[BEGIN]

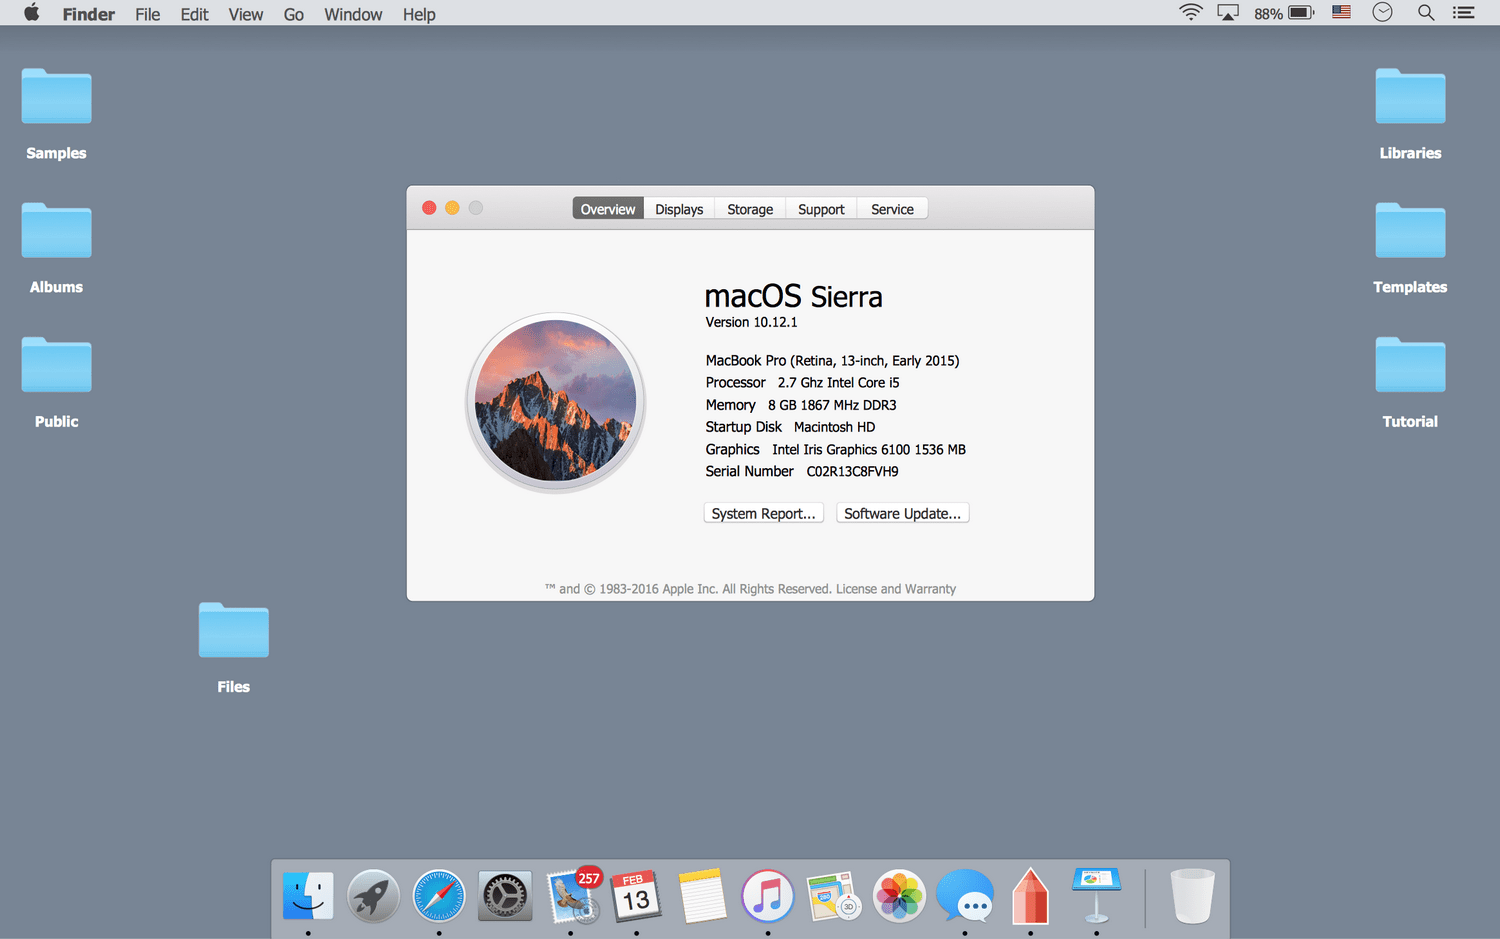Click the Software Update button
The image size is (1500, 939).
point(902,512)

[END]
[BEGIN]

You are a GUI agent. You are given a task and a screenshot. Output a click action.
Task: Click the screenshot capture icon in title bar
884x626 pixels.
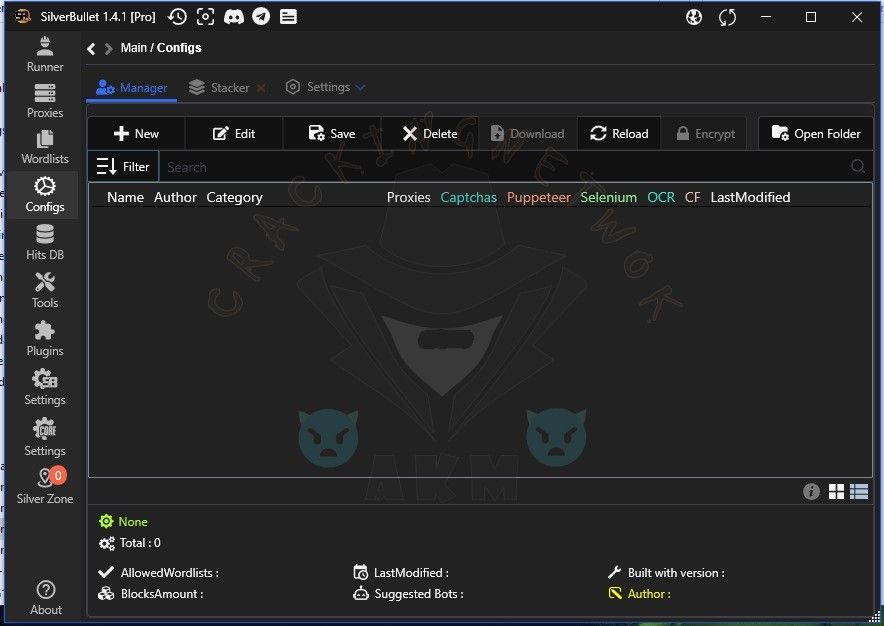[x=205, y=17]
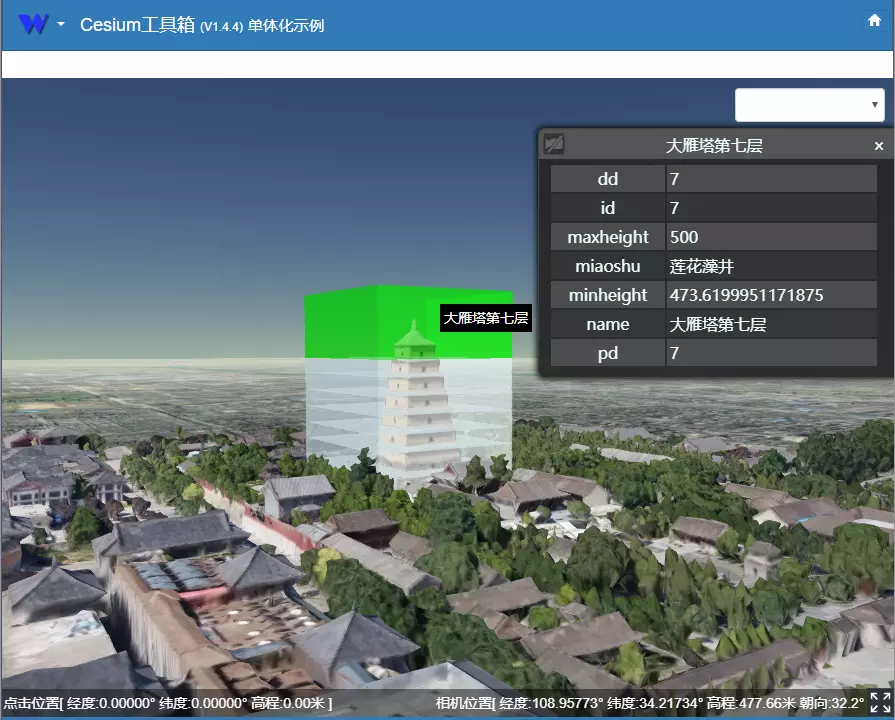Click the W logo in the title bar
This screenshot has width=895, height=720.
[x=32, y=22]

[END]

* PROBLEM TO WORK ON *
Can you rewrite the entries starting with the line that contains "Click the Software Update button" and going on through the line that contains "point(902,512)", swapping "Software Update" for "System Settings" and keeping everything else the same? Leave the pictures out of your answer.

* THE RESULT *
Click the System Settings button
The image size is (1500, 939).
point(902,512)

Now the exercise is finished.